Texte à analyser:
════════════════════

Ça été au fil des mois, jusqu'à ce que je lui demande de revenir me voir au bulletin pour qu'on parle des difficultés. La mère a fini par sentir que j'insistais. Je continuais à lui dire qu'il y avait des choses qui étaient problématiques et qu'il faudrait pousser l'évaluation plus loin. Finalement, elle a pris la décision d'aller voir son médecin et elle a demandé un rendez-vous avec un pédopsychiatre. Suite à cela, tout s'est enclenché. Je pense que la mère était vraiment blessée, mais je l'ai fait parce que je devais le faire. Je ne pouvais pas reculer et dire que tout allait bien. Je suis toujours restée sur mes positions et j'ai essayé de parler à la mère, de lui faire comprendre. Je pense que c'est au niveau de l'école que ça l'inquiétait, le fait que ça allait se savoir que son enfant était en difficulté. On dirait qu'elle était allée faire son investigation elle-même, à l'extérieur de l'école, avec des professionnels et elle est revenue un peu après avec les résultats. L'enfant était effectivement en difficultés et c'était problématique. Elle est allée en première année et je pense qu'elle a doublé. Encore une fois, j'avais le mauvais rôle. J'avais à informer les parents de choses qu'ils n'étaient pas nécessairement prêts à entendre. Et peut-être que c'était encore plus difficile pour ces parents parce qu'ils avaient tellement attendu leur enfant...

J'ai aussi eu une petite Chinoise. Elle, ce n'était pas un enfant en difficulté mais c'était une enfant hyper gâtée, un « enfant-roi ».C'était difficile avec le père. La relation était très bonne, mais lorsque je dénonçais un comportement ou que je ciblais ceux sur lesquels il faudrait faire un effort, les parents prenaient vraiment cela à la légère. Ils étaient très sympathiques. Ils n'ont pas réagi négativement, mais il reste qu'ils n'étaient pas prêts à mettre plus de limites, plus de règles. Ils trouvaient toujours des excuses aux comportements. Ils avaient toujours de bonnes excuses : elle est petite, on l'a tellement désirée, elle est tellement fine... On dirait qu'il n'en voyait pas de problème. Pourtant, comme elle était très gâtée, ça se répercutait dans son comportement avec les autres. J'essayais de leur expliquer que le comportement de leur fille était différent quand elle était seule à la maison de quand elle était à l'école, avec dix-neuf autres élèves.

Ça n'a pas été problématique. Je faisais quand même passer mes messages sur les difficultés qu'il y avait au niveau du comportement. Ce n'est pas tant que le comportement était problématique, mais c'était un enfant qui avait besoin d'avoir plus de limites, plus de règles, si elle voulait fonctionner comme il le faut. Et c'était mon rôle de le dire. En tant qu'enseignante, tu ne peux pas passer à côté de cela. Tu ne peux pas excuser des comportements parce qu'il y a eu sous-stimulation auparavant ou encore parce que l'enfant n'a pas de limites quand elle est chez elle. On ne peut pas les excuser, il faut travailler. On est là pour le bien-être de l'enfant et on est là pour assurer un bon cheminement de l'enfant. C'est à nous de dire les choses, même si c'est difficile parfois, même s'il faut mettre des gants blancs... C'est notre rôle.

════════════════════

Données fournies:

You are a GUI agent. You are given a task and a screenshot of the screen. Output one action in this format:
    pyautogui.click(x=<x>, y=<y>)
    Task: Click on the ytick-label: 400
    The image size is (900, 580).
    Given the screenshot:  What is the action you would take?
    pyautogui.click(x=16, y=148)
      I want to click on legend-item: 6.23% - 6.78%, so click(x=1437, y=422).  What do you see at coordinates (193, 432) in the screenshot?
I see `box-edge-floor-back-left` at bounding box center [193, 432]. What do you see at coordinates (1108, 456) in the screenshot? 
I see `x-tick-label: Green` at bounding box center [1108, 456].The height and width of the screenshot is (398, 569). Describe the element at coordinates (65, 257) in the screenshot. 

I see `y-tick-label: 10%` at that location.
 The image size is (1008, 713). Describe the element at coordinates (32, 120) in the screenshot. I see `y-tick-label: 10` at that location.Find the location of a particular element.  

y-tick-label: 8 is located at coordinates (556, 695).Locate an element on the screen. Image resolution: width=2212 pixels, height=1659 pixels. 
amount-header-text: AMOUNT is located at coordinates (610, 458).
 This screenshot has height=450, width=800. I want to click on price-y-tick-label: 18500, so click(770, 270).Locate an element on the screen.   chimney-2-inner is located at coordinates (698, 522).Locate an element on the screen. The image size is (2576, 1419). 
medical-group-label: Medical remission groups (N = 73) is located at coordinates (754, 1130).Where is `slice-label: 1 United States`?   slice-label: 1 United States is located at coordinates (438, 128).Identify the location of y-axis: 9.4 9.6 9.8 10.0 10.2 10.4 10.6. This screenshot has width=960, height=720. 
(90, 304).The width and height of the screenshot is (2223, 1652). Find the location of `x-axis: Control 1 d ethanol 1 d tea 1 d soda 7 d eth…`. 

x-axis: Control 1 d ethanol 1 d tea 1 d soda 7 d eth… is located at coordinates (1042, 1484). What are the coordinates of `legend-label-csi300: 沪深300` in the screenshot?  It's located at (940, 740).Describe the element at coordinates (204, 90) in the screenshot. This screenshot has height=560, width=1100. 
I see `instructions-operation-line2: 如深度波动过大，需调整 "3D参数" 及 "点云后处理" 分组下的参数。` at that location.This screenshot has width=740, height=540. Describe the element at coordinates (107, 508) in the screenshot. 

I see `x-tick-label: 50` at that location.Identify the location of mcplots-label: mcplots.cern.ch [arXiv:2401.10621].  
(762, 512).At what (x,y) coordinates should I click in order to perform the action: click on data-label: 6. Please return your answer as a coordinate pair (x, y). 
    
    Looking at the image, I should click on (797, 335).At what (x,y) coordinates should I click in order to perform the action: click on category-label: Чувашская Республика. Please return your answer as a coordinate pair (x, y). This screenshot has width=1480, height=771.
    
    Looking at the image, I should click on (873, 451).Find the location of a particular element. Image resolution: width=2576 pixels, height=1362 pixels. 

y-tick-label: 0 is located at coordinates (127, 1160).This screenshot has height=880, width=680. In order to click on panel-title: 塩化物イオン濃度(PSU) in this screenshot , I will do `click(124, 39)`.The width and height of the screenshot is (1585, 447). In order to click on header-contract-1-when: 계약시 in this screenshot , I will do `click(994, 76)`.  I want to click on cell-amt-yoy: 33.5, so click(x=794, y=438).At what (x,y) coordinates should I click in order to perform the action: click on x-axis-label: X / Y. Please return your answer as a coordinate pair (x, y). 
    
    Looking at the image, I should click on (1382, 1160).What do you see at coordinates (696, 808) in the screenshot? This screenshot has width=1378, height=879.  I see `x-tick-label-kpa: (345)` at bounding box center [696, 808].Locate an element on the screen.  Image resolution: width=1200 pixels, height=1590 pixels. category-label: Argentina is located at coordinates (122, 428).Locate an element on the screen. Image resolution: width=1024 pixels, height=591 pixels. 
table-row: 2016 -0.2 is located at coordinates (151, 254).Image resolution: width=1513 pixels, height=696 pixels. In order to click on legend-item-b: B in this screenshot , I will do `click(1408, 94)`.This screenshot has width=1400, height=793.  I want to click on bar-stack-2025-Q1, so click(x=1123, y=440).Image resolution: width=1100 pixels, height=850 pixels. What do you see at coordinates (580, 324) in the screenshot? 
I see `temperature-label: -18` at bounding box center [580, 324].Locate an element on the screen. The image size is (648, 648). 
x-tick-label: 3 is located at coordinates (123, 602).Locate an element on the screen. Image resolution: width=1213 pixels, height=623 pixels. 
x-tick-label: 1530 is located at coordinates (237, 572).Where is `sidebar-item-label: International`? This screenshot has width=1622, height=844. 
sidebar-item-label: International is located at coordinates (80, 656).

════════════════════

Consigne: Prolongez le témoignage de l'enseignante sur ses rapports avec les parents d'élèves en reprenant juste après sa dernière phrase.

Résultat obtenu:
J'ai aussi eu une expérience quand j'enseignais à Vancouver, dans un milieu d'immersion française. Il y avait vingt élèves dans ma classe et il y avait un petit Noir. Lui, c'était un enfant qui avait de gros problèmes d'hyperactivité et de déficit d'attention. Ça été difficile aussi de faire admettre à la mère.... En plus, il y avait tout le contexte de l'autre langue, car il fallait qu'il apprenne le français. C'était un anglophone qui devait apprendre le français, mais en plus il avait tous ces problèmes-là. À chaque fois que je rencontrais la mère, je lui expliquais comment c'était difficile pour cet enfant-là d'être en immersion et que ça serait peut-être mieux pour elle qu'elle le place dans une école anglophone.

Tous les tests avaient été faits avant son entrée à l'école, donc on savait vraiment que c'était ces difficultés-là. La mère a eu beaucoup beaucoup de difficultés à accepter que c'était trop difficile, que c'était trop demander à l'enfant. Ça aurait été dans sa langue et ça aurait été difficile... En plus, il avait l'apprentissage de l'autre langue et je pense qu'il avait une autre langue à la maison parce qu'il était Haïtien, si je ne me trompe pas. C'était l'anglais à l'extérieur, le français à l'école et une autre langue maternelle à la maison... Alors pour un enfant qui est en difficultés, qui est en déficit d'attention et qui est hyperactif, c'est beaucoup.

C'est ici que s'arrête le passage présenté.